Sterilized dog food has a reduced energy density compared to kibbles for non-sterilized dogs. They are formulated to cover all the needs of dogs after sterilization. It is particularly important to cover the protein requirements of the animal. The protein-calorie ratio (CPR) of sterilized dog food should be higher than that of whole dog food.

Ideally, choose a sterilized dog food high in protein and low in carbohydrates : this promotes the maintenance of the animal’s muscle mass while helping to control weight. Indeed, the digestion of proteins consumes energy and the proteins improve the satiety of the animal.

Certain foods are supplemented with substances that help in weight control, such as L-carnitine for example.

It is advisable to respect a food transition of a fortnight when changing food to avoid digestive disorders.

Good to know : there are foods specially designed for sterilized puppies that are still growing. It is advisable to switch to a sterilized adult dog food only when the animal has finished growing.

The veterinarian treating the animal is a great help in monitoring weight after sterilization. He can advise the most suitable food and calculate the ration necessary for the animal to maintain its ideal weight. Indeed, the ration tables on the kibble packages are indicative, it is always good to have a personalized ration calculation.

of the regular weight checks are then recommended (first every month and then every three months) so that you can quickly adjust the animal’s diet if necessary.

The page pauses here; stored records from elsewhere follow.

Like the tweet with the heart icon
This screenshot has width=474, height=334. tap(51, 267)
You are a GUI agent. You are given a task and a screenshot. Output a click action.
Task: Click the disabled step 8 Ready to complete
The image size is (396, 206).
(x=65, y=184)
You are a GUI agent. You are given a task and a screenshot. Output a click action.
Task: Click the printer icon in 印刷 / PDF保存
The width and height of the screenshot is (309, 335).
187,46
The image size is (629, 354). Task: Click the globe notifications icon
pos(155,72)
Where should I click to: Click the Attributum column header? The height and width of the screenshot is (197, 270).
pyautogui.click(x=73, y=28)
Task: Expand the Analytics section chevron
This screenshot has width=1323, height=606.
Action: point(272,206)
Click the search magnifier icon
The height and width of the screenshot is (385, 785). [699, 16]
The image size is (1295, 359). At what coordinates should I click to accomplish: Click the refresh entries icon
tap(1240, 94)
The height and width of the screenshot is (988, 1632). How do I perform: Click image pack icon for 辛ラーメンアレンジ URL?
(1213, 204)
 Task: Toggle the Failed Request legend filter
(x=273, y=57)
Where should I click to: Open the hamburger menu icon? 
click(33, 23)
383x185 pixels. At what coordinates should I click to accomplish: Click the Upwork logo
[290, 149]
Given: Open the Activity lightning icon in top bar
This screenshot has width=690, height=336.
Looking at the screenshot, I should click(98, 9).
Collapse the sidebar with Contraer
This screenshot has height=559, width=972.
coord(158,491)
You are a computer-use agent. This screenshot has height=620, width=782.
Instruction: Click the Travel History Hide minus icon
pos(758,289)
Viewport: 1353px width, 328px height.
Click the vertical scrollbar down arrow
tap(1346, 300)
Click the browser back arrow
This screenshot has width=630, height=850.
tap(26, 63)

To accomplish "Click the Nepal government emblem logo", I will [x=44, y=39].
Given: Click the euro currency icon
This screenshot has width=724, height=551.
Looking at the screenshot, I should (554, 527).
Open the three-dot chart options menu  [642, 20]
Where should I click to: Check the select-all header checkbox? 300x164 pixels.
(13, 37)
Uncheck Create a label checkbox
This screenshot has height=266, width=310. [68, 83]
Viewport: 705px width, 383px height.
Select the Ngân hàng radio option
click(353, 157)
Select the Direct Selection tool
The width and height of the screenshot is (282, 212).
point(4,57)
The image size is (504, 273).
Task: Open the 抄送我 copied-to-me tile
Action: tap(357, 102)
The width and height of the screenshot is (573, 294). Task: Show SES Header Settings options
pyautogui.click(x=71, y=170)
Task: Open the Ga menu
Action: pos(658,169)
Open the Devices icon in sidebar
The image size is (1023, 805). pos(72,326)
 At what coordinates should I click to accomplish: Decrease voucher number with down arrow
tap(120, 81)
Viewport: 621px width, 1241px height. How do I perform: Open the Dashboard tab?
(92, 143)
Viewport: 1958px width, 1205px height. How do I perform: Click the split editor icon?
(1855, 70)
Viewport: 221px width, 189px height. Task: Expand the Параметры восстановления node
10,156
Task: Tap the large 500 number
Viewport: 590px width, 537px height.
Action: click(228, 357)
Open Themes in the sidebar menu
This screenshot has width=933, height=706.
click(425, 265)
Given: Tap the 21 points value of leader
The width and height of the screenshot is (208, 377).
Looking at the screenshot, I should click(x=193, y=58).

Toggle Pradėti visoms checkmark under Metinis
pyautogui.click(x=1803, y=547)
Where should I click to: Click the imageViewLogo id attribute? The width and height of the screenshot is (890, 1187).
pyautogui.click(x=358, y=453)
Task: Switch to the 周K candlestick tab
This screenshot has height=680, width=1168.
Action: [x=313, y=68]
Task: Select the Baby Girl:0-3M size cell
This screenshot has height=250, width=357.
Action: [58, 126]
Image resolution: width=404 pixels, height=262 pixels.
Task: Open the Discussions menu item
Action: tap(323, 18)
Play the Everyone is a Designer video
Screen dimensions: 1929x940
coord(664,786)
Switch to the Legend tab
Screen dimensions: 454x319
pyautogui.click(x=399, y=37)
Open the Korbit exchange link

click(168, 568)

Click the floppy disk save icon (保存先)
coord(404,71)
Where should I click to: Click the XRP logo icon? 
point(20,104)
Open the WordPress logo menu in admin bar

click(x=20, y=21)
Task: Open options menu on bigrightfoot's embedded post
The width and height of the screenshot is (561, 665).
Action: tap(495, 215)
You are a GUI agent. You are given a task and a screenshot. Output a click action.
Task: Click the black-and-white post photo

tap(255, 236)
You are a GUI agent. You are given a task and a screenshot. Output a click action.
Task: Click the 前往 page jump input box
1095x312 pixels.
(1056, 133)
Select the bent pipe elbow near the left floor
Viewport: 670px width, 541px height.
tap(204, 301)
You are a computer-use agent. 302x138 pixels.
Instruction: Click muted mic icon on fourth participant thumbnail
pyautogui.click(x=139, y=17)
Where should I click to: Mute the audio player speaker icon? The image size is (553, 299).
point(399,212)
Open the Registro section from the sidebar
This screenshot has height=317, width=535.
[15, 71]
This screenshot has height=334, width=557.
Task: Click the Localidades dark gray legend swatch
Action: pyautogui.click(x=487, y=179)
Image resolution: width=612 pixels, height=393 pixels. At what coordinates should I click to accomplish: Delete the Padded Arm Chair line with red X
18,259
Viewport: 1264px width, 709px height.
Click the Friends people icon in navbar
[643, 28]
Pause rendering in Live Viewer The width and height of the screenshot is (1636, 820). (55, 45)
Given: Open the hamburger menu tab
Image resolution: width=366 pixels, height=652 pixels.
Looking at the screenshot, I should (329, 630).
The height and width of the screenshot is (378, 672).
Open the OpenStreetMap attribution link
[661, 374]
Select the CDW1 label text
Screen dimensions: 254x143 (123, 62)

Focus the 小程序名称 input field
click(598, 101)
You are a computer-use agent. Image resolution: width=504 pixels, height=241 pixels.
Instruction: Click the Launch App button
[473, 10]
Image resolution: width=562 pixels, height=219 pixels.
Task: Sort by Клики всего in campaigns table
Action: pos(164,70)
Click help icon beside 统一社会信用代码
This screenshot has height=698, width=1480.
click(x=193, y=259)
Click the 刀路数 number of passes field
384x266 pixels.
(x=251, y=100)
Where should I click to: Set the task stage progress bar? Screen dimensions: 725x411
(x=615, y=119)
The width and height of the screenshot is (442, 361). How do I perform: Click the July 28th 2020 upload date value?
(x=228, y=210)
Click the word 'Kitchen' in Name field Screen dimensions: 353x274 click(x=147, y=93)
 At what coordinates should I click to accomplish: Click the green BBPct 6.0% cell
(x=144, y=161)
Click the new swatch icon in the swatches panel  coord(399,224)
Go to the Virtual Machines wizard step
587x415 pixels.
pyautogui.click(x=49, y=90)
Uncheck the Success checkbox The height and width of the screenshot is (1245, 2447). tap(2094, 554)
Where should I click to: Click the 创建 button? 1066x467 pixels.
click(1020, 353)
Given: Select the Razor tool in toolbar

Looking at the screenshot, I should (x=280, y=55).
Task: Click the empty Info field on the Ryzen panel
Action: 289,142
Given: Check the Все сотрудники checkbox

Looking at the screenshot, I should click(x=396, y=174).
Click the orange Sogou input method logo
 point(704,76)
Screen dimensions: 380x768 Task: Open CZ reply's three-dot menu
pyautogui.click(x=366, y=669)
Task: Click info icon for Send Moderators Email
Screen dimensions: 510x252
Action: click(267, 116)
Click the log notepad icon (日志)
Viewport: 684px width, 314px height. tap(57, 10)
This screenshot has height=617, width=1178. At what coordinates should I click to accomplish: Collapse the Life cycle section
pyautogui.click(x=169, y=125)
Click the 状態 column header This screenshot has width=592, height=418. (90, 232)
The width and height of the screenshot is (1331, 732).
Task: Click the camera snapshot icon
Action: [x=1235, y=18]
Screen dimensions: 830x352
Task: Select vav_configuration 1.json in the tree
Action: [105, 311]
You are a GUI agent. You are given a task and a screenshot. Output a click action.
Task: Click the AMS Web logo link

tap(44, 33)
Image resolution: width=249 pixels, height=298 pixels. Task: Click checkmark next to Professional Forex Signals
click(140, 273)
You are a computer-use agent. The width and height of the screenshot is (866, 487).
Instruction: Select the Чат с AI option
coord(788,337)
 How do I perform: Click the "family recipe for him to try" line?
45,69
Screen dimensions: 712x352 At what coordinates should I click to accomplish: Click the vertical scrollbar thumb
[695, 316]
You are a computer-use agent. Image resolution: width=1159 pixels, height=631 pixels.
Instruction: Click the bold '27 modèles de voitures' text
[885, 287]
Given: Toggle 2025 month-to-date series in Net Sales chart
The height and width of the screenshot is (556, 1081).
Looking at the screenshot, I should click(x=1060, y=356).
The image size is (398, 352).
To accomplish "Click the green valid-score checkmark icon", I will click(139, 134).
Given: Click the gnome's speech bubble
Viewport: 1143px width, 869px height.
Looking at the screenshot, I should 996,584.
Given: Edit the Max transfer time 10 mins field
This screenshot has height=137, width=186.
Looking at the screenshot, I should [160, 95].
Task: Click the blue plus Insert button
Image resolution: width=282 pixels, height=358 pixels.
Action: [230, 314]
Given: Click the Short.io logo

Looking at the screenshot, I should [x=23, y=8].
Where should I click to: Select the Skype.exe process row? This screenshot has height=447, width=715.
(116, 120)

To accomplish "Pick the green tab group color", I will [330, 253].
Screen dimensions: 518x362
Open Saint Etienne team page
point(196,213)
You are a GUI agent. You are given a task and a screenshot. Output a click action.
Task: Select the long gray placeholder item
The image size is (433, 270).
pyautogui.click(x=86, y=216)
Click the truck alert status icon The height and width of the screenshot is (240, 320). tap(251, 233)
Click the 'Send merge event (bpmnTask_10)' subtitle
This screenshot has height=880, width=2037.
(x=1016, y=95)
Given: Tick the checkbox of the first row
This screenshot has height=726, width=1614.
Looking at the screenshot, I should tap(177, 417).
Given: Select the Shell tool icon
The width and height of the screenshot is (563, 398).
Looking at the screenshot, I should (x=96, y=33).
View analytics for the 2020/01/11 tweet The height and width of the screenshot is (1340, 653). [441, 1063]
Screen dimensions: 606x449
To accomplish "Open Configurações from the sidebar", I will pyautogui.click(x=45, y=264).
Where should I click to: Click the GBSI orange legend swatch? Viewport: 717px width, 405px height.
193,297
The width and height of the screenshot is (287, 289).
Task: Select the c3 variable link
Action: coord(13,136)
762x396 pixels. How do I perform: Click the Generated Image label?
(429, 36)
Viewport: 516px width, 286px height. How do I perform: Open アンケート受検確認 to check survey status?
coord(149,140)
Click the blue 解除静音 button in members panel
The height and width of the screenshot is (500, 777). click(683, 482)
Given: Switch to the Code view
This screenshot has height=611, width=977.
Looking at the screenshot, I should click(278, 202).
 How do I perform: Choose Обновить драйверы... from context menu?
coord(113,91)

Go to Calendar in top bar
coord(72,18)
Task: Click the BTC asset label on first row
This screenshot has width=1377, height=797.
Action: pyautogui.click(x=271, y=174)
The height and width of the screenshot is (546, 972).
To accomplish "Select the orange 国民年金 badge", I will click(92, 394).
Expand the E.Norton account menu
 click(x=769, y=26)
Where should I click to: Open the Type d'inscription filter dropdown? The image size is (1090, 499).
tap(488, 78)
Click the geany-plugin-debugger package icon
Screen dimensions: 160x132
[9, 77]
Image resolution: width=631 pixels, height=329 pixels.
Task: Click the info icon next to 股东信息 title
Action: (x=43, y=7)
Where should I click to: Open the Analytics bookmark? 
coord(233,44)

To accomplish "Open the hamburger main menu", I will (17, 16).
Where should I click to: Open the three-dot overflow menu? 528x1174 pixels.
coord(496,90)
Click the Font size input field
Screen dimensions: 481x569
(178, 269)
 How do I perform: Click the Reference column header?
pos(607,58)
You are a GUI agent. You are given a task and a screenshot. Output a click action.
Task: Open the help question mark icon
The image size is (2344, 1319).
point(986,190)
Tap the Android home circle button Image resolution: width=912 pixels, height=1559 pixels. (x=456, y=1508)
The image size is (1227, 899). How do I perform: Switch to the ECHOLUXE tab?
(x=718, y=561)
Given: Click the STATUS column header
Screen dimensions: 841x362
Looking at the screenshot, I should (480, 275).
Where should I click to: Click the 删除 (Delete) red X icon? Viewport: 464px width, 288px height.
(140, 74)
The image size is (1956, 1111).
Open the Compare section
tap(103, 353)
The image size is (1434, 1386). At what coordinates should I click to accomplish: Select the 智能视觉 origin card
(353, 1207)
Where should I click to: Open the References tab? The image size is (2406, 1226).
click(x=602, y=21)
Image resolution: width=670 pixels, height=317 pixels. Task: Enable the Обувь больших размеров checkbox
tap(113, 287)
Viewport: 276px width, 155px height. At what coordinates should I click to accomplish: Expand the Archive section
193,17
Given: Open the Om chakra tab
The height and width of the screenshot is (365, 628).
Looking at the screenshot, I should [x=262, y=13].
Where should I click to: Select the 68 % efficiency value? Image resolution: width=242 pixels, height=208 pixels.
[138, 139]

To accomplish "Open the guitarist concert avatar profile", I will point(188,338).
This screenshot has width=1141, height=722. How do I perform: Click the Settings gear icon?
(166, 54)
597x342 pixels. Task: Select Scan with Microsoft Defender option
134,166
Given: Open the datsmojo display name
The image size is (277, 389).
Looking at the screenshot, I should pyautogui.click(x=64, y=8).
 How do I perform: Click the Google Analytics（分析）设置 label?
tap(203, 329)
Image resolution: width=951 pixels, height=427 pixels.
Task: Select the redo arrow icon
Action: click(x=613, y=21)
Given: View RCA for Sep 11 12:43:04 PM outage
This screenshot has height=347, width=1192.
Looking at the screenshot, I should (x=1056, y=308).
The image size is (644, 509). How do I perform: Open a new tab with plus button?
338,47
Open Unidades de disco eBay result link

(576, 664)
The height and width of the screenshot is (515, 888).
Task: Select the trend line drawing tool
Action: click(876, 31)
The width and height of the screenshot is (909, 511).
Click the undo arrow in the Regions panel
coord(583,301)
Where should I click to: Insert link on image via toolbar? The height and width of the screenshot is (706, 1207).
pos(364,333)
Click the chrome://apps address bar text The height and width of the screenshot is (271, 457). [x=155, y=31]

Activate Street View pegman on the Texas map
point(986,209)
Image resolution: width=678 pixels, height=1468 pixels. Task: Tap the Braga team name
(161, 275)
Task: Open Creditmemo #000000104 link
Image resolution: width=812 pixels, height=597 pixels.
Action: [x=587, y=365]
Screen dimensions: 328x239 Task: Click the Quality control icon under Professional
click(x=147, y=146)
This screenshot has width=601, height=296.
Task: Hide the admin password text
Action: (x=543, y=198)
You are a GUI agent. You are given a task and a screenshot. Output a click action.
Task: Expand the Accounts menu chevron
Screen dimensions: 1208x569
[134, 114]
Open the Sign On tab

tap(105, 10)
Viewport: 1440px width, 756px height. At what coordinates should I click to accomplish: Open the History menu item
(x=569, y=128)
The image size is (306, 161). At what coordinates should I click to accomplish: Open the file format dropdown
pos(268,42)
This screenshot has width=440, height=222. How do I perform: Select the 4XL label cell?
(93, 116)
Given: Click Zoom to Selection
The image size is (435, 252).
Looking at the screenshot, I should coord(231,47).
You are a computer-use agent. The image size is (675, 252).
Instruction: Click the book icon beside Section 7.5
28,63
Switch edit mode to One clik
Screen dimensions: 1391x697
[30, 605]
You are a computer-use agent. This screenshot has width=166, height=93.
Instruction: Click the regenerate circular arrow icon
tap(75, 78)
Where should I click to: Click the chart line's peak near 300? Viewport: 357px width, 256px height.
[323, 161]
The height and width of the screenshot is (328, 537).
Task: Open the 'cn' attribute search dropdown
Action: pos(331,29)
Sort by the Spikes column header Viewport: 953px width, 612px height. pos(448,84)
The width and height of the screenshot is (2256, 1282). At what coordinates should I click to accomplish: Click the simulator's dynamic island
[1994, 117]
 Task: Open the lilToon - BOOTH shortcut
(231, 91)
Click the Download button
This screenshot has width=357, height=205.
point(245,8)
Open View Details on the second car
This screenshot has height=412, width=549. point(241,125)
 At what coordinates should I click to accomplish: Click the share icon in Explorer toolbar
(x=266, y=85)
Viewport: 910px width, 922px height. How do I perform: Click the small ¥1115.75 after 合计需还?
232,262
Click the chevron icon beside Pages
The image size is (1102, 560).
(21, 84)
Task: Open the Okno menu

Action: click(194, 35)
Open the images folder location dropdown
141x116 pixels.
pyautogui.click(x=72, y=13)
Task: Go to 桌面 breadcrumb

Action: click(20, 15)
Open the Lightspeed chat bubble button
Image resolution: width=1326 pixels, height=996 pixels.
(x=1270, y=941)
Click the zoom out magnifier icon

Your veterinarian can also teach you how assess your dog’s overweight, palpating his ribs and looking at his abdomen (presence of a hollow in the side or not). You will also find all our advice for evaluating your dog’s weight in our fact sheet “Is your dog’s weight correct?”.

It is very important to regularly take your dog out, play sports, play with him, etc. to help him stay in shape and maintain his ideal weight. Don’t hesitate to equip your dog with an activity sensor to track his physical expenses! In general, activity sensors are a great source of information for you and your veterinarian about your dog’s behavior and health.